### Given text
BEGIN

Kazuya

Posted on Dec 5, 2025 • Edited on Dec 8, 2025

AWS re:Invent 2025 - Scaling MONOPOLY GO! to millions with DynamoDB & ElastiCache (DAT324)

🦄 Making great presentations more accessible.
This project enhances multilingual accessibility and discoverability while preserving the original content. Detailed transcriptions and keyframes capture the nuances and technical insights that convey the full value of each session.

Note: A comprehensive list of re:Invent 2025 transcribed articles is available in this Spreadsheet!

Overview

📖 AWS re:Invent 2025 - Scaling MONOPOLY GO! to millions with DynamoDB & ElastiCache (DAT324)

In this video, Brandon from Scopely and Joseph Idziorek from AWS discuss how Monopoly GO! scaled to millions of concurrent users using DynamoDB and ElastiCache Valkey Serverless. Brandon explains their architecture decisions, choosing DynamoDB for user-scaling data to avoid MySQL's single-writer bottleneck and connection limits. He details handling sudden traffic spikes during mini-game events that triple baseline load in five minutes, using DynamoDB's on-demand mode with pre-warming APIs and ElastiCache's ECPU minimums. Cost optimization focused on reducing document sizes rather than API calls, with one table redesign cutting costs from 1-200 write units to just 2. Migration to ElastiCache Serverless eliminated manual scaling disruptions and Saturday pages, delivering 61% cost savings through automatic scaling instead of constant over-provisioning.

; This article is entirely auto-generated while preserving the original presentation content as much as possible. Please note that there may be typos or inaccuracies.

Main Part

Introduction and Why Scopely Chose DynamoDB for Monopoly GO!

Welcome, everyone. My name is Joseph Idziorek. I am a Director of Product Management at AWS, where I cover a number of our database services, including DynamoDB and ElastiCache. I'm really excited about this talk. Brandon is going to join us from Scopely, and Brandon has been giving talks on behalf of DynamoDB and AWS for almost 10 years now. I found his original talk on YouTube from 2016 on DynamoDB. Of all the customers that I work with, I love working with Scopely. I love working with Brandon. They are one of the very earliest adopters of DynamoDB, and they're phenomenally deep in the product. I think they make me uneasy about how well I know the product because they know it very well, and they've been pushing the limits.

END

### Written task A
Arrange the records from the line containing "Find the location" through the end of the records, inclusive, as a Markdown table with the columns Row and Line. Skip blank lines and leave the pictures out.

### Exercise material
BEGIN

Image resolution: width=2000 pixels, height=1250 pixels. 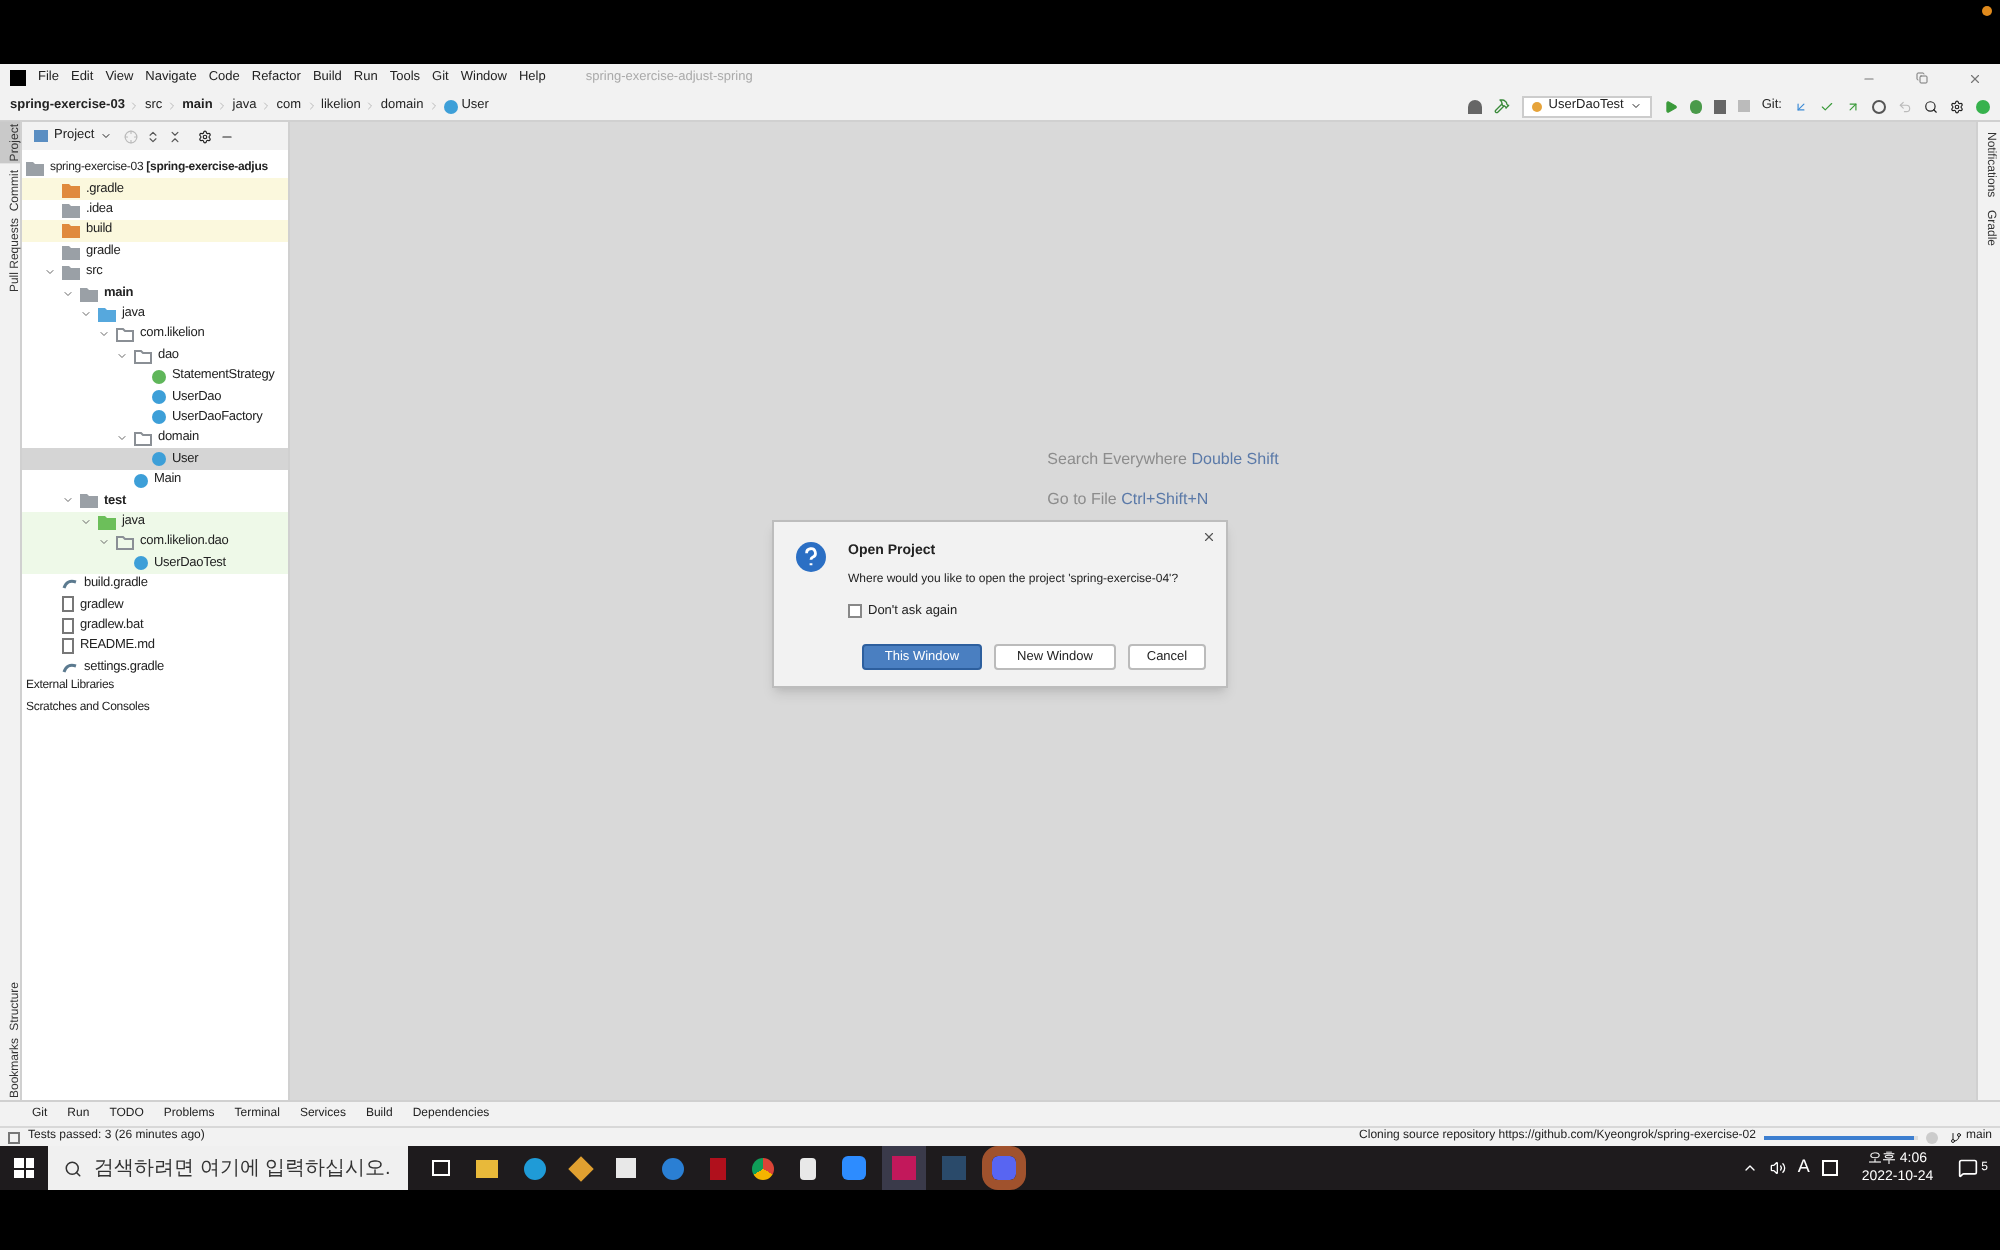 I want to click on chrome-icon, so click(x=763, y=1168).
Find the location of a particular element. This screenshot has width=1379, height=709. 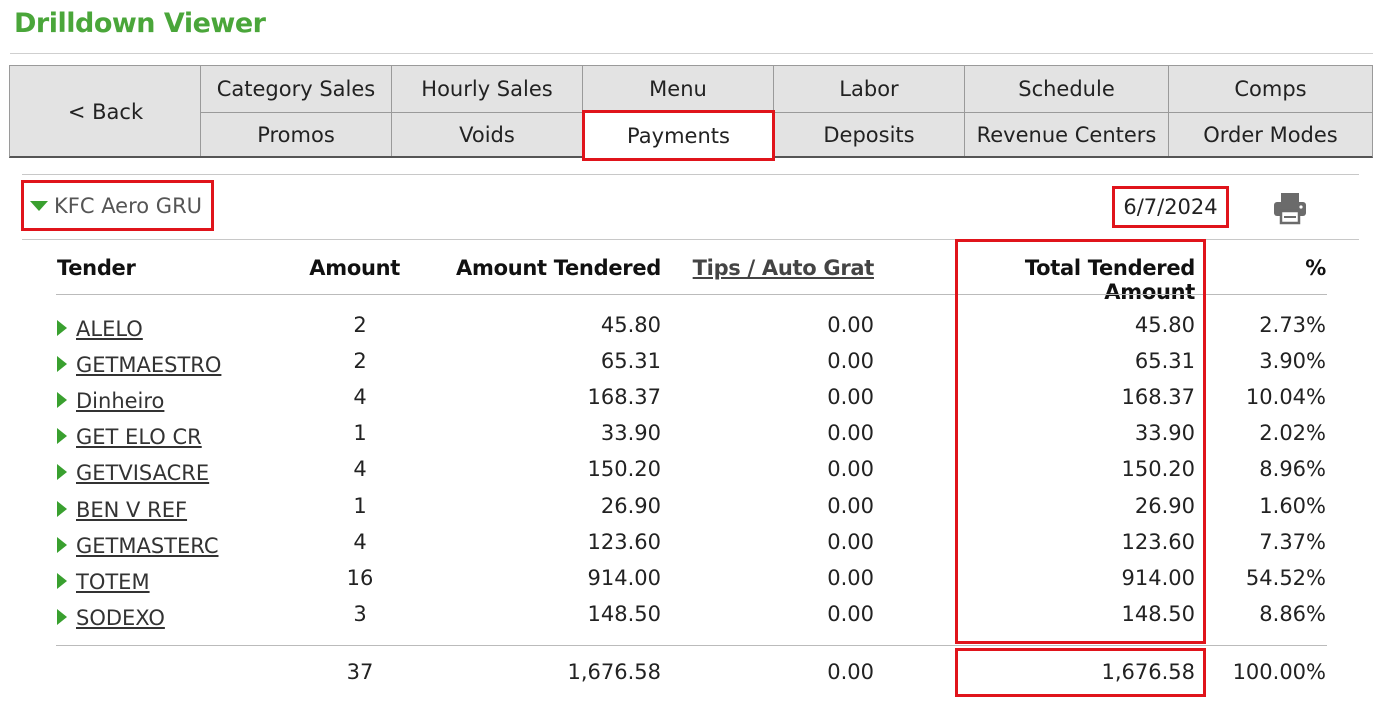

cell-total: 148.50 is located at coordinates (1158, 614).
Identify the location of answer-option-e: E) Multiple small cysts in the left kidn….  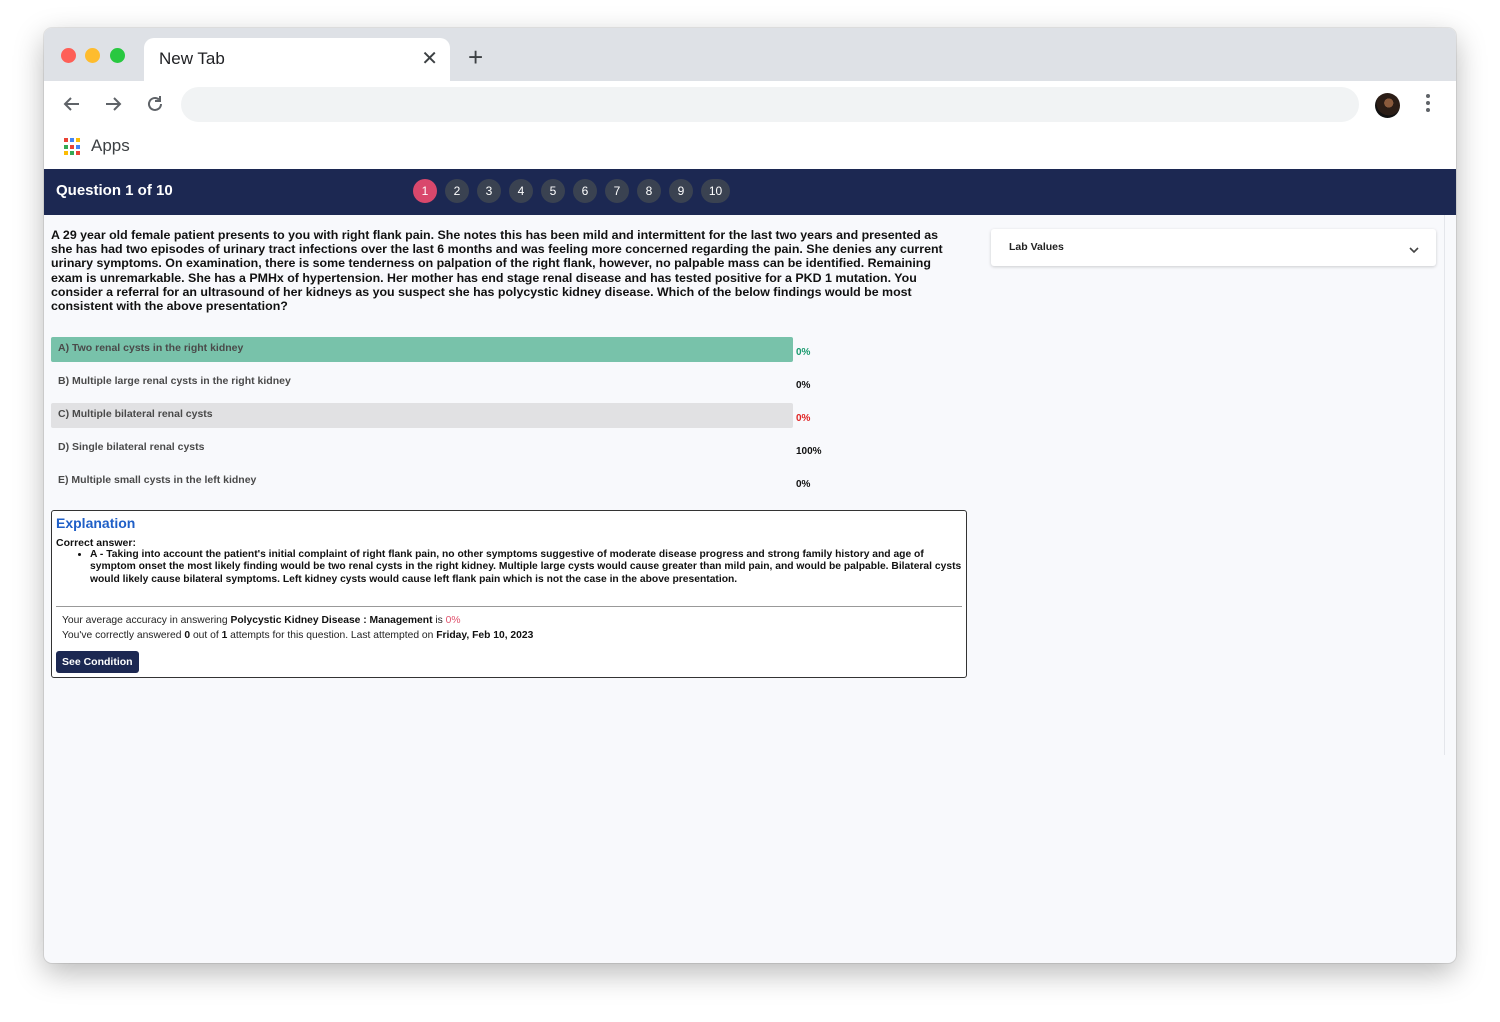
(422, 482).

END

### Written task B
Copy verbatim the part of the MONOPOLY GO! session write-up between "Posted on Dec" and "in this Spreadsheet!", inclusive.

### Exercise output A
| Row | Line |
|---|---|
| 1 | Find the location of a particular element. This screenshot has width=1379, height=709.  |
| 2 | cell-total: 148.50 is located at coordinates (1158, 614). |
| 3 | Identify the location of answer-option-e: E) Multiple small cysts in the left kidn….   |
| 4 | (422, 482). |

### Exercise output B
Posted on Dec 5, 2025 • Edited on Dec 8, 2025

AWS re:Invent 2025 - Scaling MONOPOLY GO! to millions with DynamoDB & ElastiCache (DAT324)

🦄 Making great presentations more accessible.
This project enhances multilingual accessibility and discoverability while preserving the original content. Detailed transcriptions and keyframes capture the nuances and technical insights that convey the full value of each session.

Note: A comprehensive list of re:Invent 2025 transcribed articles is available in this Spreadsheet!